PROBLEM » Every record should be written out again in full, with no character altered.

LISTED RECORDS »
----

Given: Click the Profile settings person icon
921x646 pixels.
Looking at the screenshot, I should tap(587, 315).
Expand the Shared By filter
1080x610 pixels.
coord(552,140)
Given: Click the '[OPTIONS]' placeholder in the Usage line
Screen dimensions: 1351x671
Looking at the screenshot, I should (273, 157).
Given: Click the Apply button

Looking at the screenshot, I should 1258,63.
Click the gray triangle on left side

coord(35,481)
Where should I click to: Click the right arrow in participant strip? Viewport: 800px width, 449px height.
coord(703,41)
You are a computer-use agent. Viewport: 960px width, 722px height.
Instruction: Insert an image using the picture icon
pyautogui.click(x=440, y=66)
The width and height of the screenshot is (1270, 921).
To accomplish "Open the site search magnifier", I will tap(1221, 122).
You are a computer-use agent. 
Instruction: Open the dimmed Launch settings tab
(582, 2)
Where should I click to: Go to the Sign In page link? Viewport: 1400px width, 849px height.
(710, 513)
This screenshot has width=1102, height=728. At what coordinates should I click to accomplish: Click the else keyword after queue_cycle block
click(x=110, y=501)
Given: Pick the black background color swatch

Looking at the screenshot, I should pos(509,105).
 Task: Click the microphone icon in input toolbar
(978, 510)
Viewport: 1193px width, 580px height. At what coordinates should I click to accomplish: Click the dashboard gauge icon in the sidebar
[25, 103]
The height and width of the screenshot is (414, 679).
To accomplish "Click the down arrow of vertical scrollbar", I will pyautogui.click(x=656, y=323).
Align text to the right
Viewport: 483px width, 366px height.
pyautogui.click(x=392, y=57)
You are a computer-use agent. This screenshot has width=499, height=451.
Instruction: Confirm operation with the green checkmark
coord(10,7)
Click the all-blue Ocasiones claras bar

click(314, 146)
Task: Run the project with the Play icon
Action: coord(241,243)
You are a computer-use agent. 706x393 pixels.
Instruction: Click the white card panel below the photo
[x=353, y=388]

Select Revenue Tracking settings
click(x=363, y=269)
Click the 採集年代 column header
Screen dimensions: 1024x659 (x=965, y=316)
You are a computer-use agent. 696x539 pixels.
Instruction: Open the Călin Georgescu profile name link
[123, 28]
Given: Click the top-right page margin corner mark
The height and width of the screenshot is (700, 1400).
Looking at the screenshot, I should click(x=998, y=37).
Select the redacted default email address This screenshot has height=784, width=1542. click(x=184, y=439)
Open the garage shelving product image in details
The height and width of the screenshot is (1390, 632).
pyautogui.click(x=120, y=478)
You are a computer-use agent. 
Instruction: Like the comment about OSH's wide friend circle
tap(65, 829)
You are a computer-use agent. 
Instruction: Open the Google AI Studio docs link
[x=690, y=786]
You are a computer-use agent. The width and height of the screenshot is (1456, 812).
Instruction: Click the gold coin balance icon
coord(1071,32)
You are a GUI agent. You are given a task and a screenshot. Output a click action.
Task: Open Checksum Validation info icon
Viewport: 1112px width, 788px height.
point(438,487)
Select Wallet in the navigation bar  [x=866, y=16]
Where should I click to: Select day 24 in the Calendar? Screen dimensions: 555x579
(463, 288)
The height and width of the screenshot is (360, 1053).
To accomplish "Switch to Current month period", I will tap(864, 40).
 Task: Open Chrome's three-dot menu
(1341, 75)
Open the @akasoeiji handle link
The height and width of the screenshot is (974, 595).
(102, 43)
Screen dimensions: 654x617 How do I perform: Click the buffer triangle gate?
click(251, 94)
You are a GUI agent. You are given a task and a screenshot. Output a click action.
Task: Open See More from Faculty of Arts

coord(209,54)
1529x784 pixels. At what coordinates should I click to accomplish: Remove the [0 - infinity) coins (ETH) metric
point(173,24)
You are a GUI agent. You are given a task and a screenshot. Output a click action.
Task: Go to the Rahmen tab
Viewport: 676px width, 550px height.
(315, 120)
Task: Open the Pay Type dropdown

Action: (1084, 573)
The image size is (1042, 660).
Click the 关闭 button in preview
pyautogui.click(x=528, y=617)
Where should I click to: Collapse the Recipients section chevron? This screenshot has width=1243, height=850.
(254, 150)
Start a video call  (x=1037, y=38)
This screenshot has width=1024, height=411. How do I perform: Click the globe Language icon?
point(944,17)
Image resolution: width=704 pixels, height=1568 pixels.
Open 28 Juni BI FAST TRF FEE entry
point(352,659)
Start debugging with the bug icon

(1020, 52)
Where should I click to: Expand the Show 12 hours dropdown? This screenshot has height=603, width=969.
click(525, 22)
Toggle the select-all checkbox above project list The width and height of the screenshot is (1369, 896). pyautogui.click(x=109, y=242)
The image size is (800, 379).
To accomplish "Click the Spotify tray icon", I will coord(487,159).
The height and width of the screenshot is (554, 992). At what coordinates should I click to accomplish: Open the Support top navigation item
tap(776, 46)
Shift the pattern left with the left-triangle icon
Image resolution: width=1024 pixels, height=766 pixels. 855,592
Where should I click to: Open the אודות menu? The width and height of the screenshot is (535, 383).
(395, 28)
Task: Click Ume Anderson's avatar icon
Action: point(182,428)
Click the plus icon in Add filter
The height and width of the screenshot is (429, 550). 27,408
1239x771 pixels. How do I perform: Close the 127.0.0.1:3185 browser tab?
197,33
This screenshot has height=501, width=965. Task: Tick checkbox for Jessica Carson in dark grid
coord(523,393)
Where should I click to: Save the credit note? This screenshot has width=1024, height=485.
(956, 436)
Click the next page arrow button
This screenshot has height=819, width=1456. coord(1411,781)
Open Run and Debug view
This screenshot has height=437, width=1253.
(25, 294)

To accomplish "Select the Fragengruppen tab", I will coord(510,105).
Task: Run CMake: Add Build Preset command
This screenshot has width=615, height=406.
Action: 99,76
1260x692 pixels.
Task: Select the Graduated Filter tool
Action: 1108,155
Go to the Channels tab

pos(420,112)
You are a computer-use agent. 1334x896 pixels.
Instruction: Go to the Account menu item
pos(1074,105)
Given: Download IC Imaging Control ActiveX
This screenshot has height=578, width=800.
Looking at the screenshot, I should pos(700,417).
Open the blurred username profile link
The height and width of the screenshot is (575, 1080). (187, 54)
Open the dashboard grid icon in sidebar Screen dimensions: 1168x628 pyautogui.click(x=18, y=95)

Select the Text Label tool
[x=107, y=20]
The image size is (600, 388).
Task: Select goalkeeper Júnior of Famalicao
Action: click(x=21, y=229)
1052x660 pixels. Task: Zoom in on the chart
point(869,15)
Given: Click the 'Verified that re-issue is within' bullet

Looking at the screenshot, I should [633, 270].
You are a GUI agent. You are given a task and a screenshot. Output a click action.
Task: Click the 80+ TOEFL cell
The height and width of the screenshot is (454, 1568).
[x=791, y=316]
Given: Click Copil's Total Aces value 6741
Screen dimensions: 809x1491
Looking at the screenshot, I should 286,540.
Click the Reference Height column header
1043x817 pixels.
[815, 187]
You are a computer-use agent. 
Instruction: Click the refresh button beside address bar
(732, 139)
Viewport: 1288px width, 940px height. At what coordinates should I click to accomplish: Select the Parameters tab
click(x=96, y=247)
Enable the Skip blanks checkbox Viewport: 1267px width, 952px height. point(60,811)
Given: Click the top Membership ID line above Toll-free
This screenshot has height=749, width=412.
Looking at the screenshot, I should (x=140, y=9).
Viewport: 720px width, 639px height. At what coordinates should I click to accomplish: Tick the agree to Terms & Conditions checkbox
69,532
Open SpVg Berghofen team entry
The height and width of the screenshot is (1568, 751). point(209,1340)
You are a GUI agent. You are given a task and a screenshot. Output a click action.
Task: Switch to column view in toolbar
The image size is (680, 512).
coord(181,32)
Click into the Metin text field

----

RESPONSE AREA »
Given: Click the Profile settings person icon
921x646 pixels.
Looking at the screenshot, I should tap(587, 315).
Expand the Shared By filter
1080x610 pixels.
coord(552,140)
Given: Click the '[OPTIONS]' placeholder in the Usage line
Screen dimensions: 1351x671
Looking at the screenshot, I should (273, 157).
Given: Click the Apply button

Looking at the screenshot, I should 1258,63.
Click the gray triangle on left side

coord(35,481)
Where should I click to: Click the right arrow in participant strip? Viewport: 800px width, 449px height.
coord(703,41)
You are a computer-use agent. Viewport: 960px width, 722px height.
Instruction: Insert an image using the picture icon
pyautogui.click(x=440, y=66)
The width and height of the screenshot is (1270, 921).
To accomplish "Open the site search magnifier", I will tap(1221, 122).
You are a computer-use agent. 
Instruction: Open the dimmed Launch settings tab
(582, 2)
Where should I click to: Go to the Sign In page link? Viewport: 1400px width, 849px height.
(710, 513)
This screenshot has width=1102, height=728. At what coordinates should I click to accomplish: Click the else keyword after queue_cycle block
click(x=110, y=501)
Given: Pick the black background color swatch

Looking at the screenshot, I should pos(509,105).
 Task: Click the microphone icon in input toolbar
(978, 510)
Viewport: 1193px width, 580px height. At what coordinates should I click to accomplish: Click the dashboard gauge icon in the sidebar
[25, 103]
The height and width of the screenshot is (414, 679).
To accomplish "Click the down arrow of vertical scrollbar", I will pyautogui.click(x=656, y=323).
Align text to the right
Viewport: 483px width, 366px height.
pyautogui.click(x=392, y=57)
You are a computer-use agent. This screenshot has width=499, height=451.
Instruction: Confirm operation with the green checkmark
coord(10,7)
Click the all-blue Ocasiones claras bar

click(314, 146)
Task: Run the project with the Play icon
Action: coord(241,243)
You are a computer-use agent. 706x393 pixels.
Instruction: Click the white card panel below the photo
[x=353, y=388]

Select Revenue Tracking settings
click(x=363, y=269)
Click the 採集年代 column header
Screen dimensions: 1024x659 (x=965, y=316)
You are a computer-use agent. 696x539 pixels.
Instruction: Open the Călin Georgescu profile name link
[123, 28]
Given: Click the top-right page margin corner mark
The height and width of the screenshot is (700, 1400).
Looking at the screenshot, I should click(x=998, y=37).
Select the redacted default email address This screenshot has height=784, width=1542. click(x=184, y=439)
Open the garage shelving product image in details
The height and width of the screenshot is (1390, 632).
pyautogui.click(x=120, y=478)
You are a computer-use agent. 
Instruction: Like the comment about OSH's wide friend circle
tap(65, 829)
You are a computer-use agent. 
Instruction: Open the Google AI Studio docs link
[x=690, y=786]
You are a computer-use agent. The width and height of the screenshot is (1456, 812).
Instruction: Click the gold coin balance icon
coord(1071,32)
You are a GUI agent. You are given a task and a screenshot. Output a click action.
Task: Open Checksum Validation info icon
Viewport: 1112px width, 788px height.
point(438,487)
Select Wallet in the navigation bar  [x=866, y=16]
Where should I click to: Select day 24 in the Calendar? Screen dimensions: 555x579
(463, 288)
The height and width of the screenshot is (360, 1053).
To accomplish "Switch to Current month period", I will tap(864, 40).
 Task: Open Chrome's three-dot menu
(1341, 75)
Open the @akasoeiji handle link
The height and width of the screenshot is (974, 595).
(102, 43)
Screen dimensions: 654x617 How do I perform: Click the buffer triangle gate?
click(251, 94)
You are a GUI agent. You are given a task and a screenshot. Output a click action.
Task: Open See More from Faculty of Arts

coord(209,54)
1529x784 pixels. At what coordinates should I click to accomplish: Remove the [0 - infinity) coins (ETH) metric
point(173,24)
You are a GUI agent. You are given a task and a screenshot. Output a click action.
Task: Go to the Rahmen tab
Viewport: 676px width, 550px height.
(315, 120)
Task: Open the Pay Type dropdown

Action: (1084, 573)
The image size is (1042, 660).
Click the 关闭 button in preview
pyautogui.click(x=528, y=617)
Where should I click to: Collapse the Recipients section chevron? This screenshot has width=1243, height=850.
(254, 150)
Start a video call  (x=1037, y=38)
This screenshot has width=1024, height=411. How do I perform: Click the globe Language icon?
point(944,17)
Image resolution: width=704 pixels, height=1568 pixels.
Open 28 Juni BI FAST TRF FEE entry
point(352,659)
Start debugging with the bug icon

(1020, 52)
Where should I click to: Expand the Show 12 hours dropdown? This screenshot has height=603, width=969.
click(525, 22)
Toggle the select-all checkbox above project list The width and height of the screenshot is (1369, 896). pyautogui.click(x=109, y=242)
The image size is (800, 379).
To accomplish "Click the Spotify tray icon", I will coord(487,159).
The height and width of the screenshot is (554, 992). At what coordinates should I click to accomplish: Open the Support top navigation item
tap(776, 46)
Shift the pattern left with the left-triangle icon
Image resolution: width=1024 pixels, height=766 pixels. 855,592
Where should I click to: Open the אודות menu? The width and height of the screenshot is (535, 383).
(395, 28)
Task: Click Ume Anderson's avatar icon
Action: point(182,428)
Click the plus icon in Add filter
The height and width of the screenshot is (429, 550). 27,408
1239x771 pixels. How do I perform: Close the 127.0.0.1:3185 browser tab?
197,33
This screenshot has height=501, width=965. Task: Tick checkbox for Jessica Carson in dark grid
coord(523,393)
Where should I click to: Save the credit note? This screenshot has width=1024, height=485.
(956, 436)
Click the next page arrow button
This screenshot has height=819, width=1456. coord(1411,781)
Open Run and Debug view
This screenshot has height=437, width=1253.
(25, 294)

To accomplish "Select the Fragengruppen tab", I will coord(510,105).
Task: Run CMake: Add Build Preset command
This screenshot has width=615, height=406.
Action: 99,76
1260x692 pixels.
Task: Select the Graduated Filter tool
Action: 1108,155
Go to the Channels tab

pos(420,112)
You are a computer-use agent. 1334x896 pixels.
Instruction: Go to the Account menu item
pos(1074,105)
Given: Download IC Imaging Control ActiveX
This screenshot has height=578, width=800.
Looking at the screenshot, I should pos(700,417).
Open the blurred username profile link
The height and width of the screenshot is (575, 1080). (187, 54)
Open the dashboard grid icon in sidebar Screen dimensions: 1168x628 pyautogui.click(x=18, y=95)

Select the Text Label tool
[x=107, y=20]
The image size is (600, 388).
Task: Select goalkeeper Júnior of Famalicao
Action: click(x=21, y=229)
1052x660 pixels. Task: Zoom in on the chart
point(869,15)
Given: Click the 'Verified that re-issue is within' bullet

Looking at the screenshot, I should [633, 270].
You are a GUI agent. You are given a task and a screenshot. Output a click action.
Task: Click the 80+ TOEFL cell
The height and width of the screenshot is (454, 1568).
[x=791, y=316]
Given: Click Copil's Total Aces value 6741
Screen dimensions: 809x1491
Looking at the screenshot, I should 286,540.
Click the Reference Height column header
1043x817 pixels.
[815, 187]
You are a computer-use agent. 
Instruction: Click the refresh button beside address bar
(732, 139)
Viewport: 1288px width, 940px height. At what coordinates should I click to accomplish: Select the Parameters tab
click(x=96, y=247)
Enable the Skip blanks checkbox Viewport: 1267px width, 952px height. point(60,811)
Given: Click the top Membership ID line above Toll-free
This screenshot has height=749, width=412.
Looking at the screenshot, I should (x=140, y=9).
Viewport: 720px width, 639px height. At what coordinates should I click to accomplish: Tick the agree to Terms & Conditions checkbox
69,532
Open SpVg Berghofen team entry
The height and width of the screenshot is (1568, 751). point(209,1340)
You are a GUI agent. You are given a task and a screenshot. Output a click action.
Task: Switch to column view in toolbar
The image size is (680, 512).
coord(181,32)
Click into the Metin text field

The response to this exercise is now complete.